Prowler Cheat Sheet

AWS (and multi-cloud) security assessment tool with hundreds of checks mapped to CIS, PCI, and custom compliance frameworks.

Cloud & ContainersawsciscomplianceUpdated 2026-06-02

Overview

Prowler runs automated security checks against cloud accounts (primarily AWS). Outputs CSV/JSON/HTML for auditors and pentesters validating IAM, logging, encryption, and network exposure.

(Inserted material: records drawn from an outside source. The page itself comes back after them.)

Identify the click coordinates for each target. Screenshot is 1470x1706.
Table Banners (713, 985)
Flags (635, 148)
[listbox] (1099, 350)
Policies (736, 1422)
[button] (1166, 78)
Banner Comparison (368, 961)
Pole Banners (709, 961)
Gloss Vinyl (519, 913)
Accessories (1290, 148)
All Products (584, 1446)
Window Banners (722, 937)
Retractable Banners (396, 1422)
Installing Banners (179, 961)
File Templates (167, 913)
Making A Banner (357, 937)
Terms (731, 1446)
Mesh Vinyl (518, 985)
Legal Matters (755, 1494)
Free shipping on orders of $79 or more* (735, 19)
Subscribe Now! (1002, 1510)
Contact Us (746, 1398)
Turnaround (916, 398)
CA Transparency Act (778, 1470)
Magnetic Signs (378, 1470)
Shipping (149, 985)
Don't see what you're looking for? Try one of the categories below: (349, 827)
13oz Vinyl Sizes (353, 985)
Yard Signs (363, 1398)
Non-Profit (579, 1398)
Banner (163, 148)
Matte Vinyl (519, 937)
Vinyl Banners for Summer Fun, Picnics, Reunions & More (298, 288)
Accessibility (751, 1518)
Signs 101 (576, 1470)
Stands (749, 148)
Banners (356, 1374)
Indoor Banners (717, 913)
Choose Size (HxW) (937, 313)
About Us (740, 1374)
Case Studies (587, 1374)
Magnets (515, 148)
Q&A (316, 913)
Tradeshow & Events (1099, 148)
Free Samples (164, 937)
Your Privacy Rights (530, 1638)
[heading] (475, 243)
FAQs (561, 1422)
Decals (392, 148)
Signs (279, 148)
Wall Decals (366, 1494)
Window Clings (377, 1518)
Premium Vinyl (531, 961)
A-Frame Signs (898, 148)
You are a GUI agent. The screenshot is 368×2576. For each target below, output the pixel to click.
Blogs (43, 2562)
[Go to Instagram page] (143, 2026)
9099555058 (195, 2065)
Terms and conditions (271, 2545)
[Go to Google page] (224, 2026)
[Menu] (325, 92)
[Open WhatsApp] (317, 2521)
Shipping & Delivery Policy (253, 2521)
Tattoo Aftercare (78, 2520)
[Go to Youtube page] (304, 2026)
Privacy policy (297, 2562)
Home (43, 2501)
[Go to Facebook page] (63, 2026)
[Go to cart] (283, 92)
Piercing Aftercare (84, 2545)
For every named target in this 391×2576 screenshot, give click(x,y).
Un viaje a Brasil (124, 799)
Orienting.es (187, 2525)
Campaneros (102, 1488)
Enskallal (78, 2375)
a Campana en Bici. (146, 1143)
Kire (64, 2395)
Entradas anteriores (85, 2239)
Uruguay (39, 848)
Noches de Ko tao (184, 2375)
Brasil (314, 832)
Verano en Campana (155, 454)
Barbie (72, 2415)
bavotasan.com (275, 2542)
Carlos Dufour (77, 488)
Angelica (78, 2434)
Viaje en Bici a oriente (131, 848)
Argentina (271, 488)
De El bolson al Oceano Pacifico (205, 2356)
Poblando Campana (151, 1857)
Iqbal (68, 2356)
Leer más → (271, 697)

Authorized testing only. Use only on systems, networks, and accounts you own or have explicit written permission to test. Unauthorized access is illegal.

Install

pip install prowler

docker pull prowler/prowler:latest

prowler -v

Essential commands

AWS — all checks (can take long)

prowler aws

Quick CIS level 1

prowler aws --compliance cis_aws_framework_level_1

Single check

prowler aws --check s3_bucket_public_access

Common workflows

Standard AWS audit —

export AWS_PROFILE=audit-readonly

prowler aws -M json html csv -o ./prowler-out/

Filter failed only

prowler aws --status FAIL

By service / severity —

prowler aws --service s3

prowler aws --severity critical high

prowler aws --category secrets

Assume role (cross-account) —

prowler aws --role arn:aws:iam::123456789012:role/ProwlerScan --external-id prowler

Azure / GCP (Prowler 4+) —

prowler azure --az-cli-auth

prowler gcp --credentials-file sa-key.json

Fix info / muting —

prowler aws --list-checks | grep iam

prowler aws --check-list-file my-checks.txt

Flags reference

`-M FORMAT`	Output modes (json, html, csv)
`-o DIR`	Output directory
`--compliance FRAMEWORK`	Run mapped check set
`--status FAIL`	Filter results
`--region REGION`	Limit region
`--role ARN`	Assume role
`--profile NAME`	AWS profile

Tips

Requires broad SecurityAudit-style read permissions for full coverage.
Re-run after remediation — compare HTML reports between runs.
CloudTrail logs Describe* storms — schedule off-peak for prod.
Use ScoutSuite for interactive HTML exploration; Prowler for compliance mapping.